What to produce :: Copy the passage on panda breeding word for word, starting with "Scientists have struggled" and going on through "They wouldn’t mate.".

Source extract ::
....................
Giant pandas have shorter lifespans than most others of the ursidae family, averaging 20 years.
They come of age any time between 4 and 8 years old, after which the females are sexually active.
Why is it so hard for pandas to mate?
Once sexually active, female panda bears experience an estrus cycle once a year. This cycle is the scientific term for being in heat. It lasts for a mere two to three days in the spring, between March and May, so time is of the essence. Male pandas must make the most of it.
Once they choose their mate, the pair will copulate several times to guarantee fertilization. This limited time frame for success makes increasing population numbers naturally for this endangered species a difficult task.
It doesn’t help that the normal rate of reproduction among pandas is only one birth every two years. This is because a baby panda cub stays with its mother until it is 18 to 24 months old. Once it moves off on its own, the mother panda finally has a chance to go mate again.
Despite it being very common for pandas to give birth to twins, they seldom raise the two cubs. It’s difficult if not impossible for the bear to care for both on her own. The mother chooses which of the two cubs to raise while dooming the other.
They’re not bad at mating, just slow. Between this fact and their dismally dwindling numbers, it’s not surprising to hear that mating pandas, even in captivity, is difficult.
Scientists have struggled with breeding more pandas. Attempts to help increase the species’ population levels have been thwarted in part by the iconic bears’ idiosyncrasies.
In the wild, pandas are usually solitary creatures. They live in isolation and almost only ever meet to mate. Low wild populations mean that pandas would continue to go extinct if not for human intervention.
They’re struggling with the best course of intervention, however.
How do zoos get pandas to mate?
Living in captivity seems to decrease the males’ drive to reproduce. Where’s the challenge? A mistake scientists made in early conservation attempts was keeping the pandas apart until that crucial mating session. The two bears weren’t familiar with each others’ scents. They didn’t have time to perform the same ritual they usually would in the wild. They wouldn’t mate.
A study published in 2015 found that pandas were more likely to copulate with a mate they themselves picked.
After observing bears of the opposite sex from a safe distance, pandas would show obvious signs of preference and even begin a mating ritual. Scientists found success in further encouraging that naturally occurring attraction once mating season began.
An alternative way scientists tried to inspire romance was by playing videos of pandas mating for the expectant couple – panda porn, if you will – in the hopes that it would remind the captive bears of their natural instincts.
This technique has produced mixed results. Another attempt to encourage the bears involved giving the male pandas sildenafil. Street name: Viagra. The results were less than long-lasting and this method was eventually dropped.
One successful artificial method of breeding pandas is a well-known procedure for hopeful human parents.
The first successful artificial insemination of a panda produced a cub in China in 2009. Inbreeding is a threat in a limited mating pool, so scientists used frozen sperm for insemination to mix up the gene pool. Frozen semen gives hope to save pandas from endangered status. Since it can remain frozen for decades, zoos across the world can share it for years to come.
Thanks to a growing global awareness of the pandas’ dire circumstances and a rise in conservation efforts, there is evidence of an increase in their population.
....................
Collected data entries:
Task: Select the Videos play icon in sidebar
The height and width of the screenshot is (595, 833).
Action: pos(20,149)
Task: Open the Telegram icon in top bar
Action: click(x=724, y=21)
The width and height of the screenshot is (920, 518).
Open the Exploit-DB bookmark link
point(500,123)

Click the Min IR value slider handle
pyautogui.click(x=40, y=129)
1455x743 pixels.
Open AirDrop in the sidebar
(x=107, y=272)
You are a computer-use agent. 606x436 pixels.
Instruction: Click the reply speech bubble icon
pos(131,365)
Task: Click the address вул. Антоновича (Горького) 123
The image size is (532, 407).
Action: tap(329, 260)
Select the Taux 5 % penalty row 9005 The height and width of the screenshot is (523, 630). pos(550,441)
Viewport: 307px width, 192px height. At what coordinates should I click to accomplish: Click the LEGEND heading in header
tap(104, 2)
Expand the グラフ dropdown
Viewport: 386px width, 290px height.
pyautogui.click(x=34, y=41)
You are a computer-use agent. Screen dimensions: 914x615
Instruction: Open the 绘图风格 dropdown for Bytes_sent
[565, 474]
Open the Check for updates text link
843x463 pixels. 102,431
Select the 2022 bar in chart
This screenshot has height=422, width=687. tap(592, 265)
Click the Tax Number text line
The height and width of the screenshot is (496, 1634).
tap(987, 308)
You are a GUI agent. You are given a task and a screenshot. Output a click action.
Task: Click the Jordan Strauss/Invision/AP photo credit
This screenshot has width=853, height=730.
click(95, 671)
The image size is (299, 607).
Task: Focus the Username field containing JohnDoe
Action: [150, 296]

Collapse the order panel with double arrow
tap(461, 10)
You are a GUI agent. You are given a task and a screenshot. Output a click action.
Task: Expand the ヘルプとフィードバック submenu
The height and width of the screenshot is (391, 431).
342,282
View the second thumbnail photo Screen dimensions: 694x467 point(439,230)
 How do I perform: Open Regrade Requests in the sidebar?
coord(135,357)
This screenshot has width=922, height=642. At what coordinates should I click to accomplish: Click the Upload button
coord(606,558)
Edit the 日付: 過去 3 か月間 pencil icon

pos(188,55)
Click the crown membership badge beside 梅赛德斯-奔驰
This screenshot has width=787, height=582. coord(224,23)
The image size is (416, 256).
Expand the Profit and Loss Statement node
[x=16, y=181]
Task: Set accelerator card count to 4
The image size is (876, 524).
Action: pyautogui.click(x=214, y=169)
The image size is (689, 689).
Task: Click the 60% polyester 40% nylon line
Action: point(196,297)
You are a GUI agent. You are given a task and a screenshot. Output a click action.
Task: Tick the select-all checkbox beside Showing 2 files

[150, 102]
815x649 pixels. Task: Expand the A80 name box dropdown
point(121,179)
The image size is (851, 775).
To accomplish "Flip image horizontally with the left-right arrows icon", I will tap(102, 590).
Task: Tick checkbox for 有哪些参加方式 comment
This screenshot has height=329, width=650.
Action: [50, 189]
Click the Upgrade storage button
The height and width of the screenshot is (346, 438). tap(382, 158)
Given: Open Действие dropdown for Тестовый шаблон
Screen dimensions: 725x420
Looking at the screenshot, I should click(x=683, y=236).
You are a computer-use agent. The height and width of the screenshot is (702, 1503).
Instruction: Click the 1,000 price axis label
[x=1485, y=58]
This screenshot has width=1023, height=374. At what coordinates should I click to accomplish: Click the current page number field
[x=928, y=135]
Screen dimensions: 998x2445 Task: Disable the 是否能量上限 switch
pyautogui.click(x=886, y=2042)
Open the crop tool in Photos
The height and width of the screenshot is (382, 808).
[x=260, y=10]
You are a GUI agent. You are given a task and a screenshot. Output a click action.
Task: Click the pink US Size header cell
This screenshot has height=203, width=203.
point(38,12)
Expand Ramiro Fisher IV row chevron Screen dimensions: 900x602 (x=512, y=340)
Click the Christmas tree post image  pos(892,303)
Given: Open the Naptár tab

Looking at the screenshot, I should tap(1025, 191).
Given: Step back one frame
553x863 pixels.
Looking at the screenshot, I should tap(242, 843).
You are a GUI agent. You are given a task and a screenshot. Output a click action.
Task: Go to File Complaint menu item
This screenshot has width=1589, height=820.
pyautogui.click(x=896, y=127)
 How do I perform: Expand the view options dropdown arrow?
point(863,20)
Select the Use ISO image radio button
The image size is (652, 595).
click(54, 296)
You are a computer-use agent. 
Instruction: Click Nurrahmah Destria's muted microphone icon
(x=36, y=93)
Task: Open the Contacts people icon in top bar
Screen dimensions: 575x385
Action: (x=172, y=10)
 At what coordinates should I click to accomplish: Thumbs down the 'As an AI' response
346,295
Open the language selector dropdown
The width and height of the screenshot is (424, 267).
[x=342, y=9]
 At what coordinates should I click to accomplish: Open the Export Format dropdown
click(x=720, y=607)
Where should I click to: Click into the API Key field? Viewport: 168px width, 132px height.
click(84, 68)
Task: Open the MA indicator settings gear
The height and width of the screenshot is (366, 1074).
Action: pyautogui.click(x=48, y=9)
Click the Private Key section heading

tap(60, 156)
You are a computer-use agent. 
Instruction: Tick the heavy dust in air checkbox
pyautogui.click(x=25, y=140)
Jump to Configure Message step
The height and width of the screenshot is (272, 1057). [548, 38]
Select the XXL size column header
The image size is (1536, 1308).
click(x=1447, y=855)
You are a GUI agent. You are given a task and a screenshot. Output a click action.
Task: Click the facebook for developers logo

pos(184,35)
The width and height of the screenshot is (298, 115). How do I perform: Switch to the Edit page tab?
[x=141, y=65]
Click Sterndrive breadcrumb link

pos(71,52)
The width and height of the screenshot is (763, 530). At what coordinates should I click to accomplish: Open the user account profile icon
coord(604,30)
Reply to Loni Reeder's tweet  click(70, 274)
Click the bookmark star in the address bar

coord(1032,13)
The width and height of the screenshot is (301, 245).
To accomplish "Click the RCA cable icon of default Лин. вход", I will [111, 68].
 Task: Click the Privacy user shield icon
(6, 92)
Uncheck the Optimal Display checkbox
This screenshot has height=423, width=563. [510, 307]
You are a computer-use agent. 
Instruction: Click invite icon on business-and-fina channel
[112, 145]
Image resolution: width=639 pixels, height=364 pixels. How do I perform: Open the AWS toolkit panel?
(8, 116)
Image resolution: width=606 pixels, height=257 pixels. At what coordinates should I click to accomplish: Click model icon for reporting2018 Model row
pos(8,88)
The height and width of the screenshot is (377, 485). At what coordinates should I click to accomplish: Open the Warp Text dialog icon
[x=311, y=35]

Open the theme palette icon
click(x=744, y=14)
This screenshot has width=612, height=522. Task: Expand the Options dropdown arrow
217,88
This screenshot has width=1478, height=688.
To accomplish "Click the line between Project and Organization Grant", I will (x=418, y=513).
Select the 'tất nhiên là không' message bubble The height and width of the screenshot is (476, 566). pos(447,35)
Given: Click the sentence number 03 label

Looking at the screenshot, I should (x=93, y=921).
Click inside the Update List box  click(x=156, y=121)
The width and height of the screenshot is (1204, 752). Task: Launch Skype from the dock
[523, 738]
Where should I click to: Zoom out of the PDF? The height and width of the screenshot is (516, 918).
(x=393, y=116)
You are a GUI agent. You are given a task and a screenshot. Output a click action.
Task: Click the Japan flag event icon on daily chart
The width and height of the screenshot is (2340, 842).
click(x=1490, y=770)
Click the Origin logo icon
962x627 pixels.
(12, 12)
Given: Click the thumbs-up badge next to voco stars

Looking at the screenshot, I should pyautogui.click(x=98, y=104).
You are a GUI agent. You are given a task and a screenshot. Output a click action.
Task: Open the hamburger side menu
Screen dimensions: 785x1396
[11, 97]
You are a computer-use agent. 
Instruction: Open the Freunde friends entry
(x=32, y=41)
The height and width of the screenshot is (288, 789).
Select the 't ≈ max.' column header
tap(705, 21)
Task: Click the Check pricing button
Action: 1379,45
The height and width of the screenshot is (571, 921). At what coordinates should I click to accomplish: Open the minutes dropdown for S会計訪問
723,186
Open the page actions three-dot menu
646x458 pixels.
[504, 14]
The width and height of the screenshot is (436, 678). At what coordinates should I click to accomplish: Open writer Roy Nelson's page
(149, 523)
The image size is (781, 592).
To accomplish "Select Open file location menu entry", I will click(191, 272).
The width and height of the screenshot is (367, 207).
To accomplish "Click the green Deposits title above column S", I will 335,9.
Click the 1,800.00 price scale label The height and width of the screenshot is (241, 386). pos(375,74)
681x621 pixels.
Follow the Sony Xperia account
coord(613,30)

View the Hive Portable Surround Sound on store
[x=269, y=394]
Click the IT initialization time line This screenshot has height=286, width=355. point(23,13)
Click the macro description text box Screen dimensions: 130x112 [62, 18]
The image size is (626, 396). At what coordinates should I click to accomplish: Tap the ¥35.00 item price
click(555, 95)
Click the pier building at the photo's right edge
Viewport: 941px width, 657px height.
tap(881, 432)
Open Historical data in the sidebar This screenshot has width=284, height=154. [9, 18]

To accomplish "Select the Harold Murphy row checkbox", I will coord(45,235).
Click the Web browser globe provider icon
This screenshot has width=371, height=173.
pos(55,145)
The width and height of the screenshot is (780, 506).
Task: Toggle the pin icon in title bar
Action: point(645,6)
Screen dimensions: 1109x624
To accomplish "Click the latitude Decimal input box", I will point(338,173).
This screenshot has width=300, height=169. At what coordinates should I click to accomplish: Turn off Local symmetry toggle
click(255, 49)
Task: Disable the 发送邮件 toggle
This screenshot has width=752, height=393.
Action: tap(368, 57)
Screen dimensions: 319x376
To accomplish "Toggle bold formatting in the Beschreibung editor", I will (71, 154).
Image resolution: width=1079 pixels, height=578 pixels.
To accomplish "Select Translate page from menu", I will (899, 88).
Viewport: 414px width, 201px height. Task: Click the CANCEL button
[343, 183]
....................
Answer for the task ::
Scientists have struggled with breeding more pandas. Attempts to help increase the species’ population levels have been thwarted in part by the iconic bears’ idiosyncrasies.
In the wild, pandas are usually solitary creatures. They live in isolation and almost only ever meet to mate. Low wild populations mean that pandas would continue to go extinct if not for human intervention.
They’re struggling with the best course of intervention, however.
How do zoos get pandas to mate?
Living in captivity seems to decrease the males’ drive to reproduce. Where’s the challenge? A mistake scientists made in early conservation attempts was keeping the pandas apart until that crucial mating session. The two bears weren’t familiar with each others’ scents. They didn’t have time to perform the same ritual they usually would in the wild. They wouldn’t mate.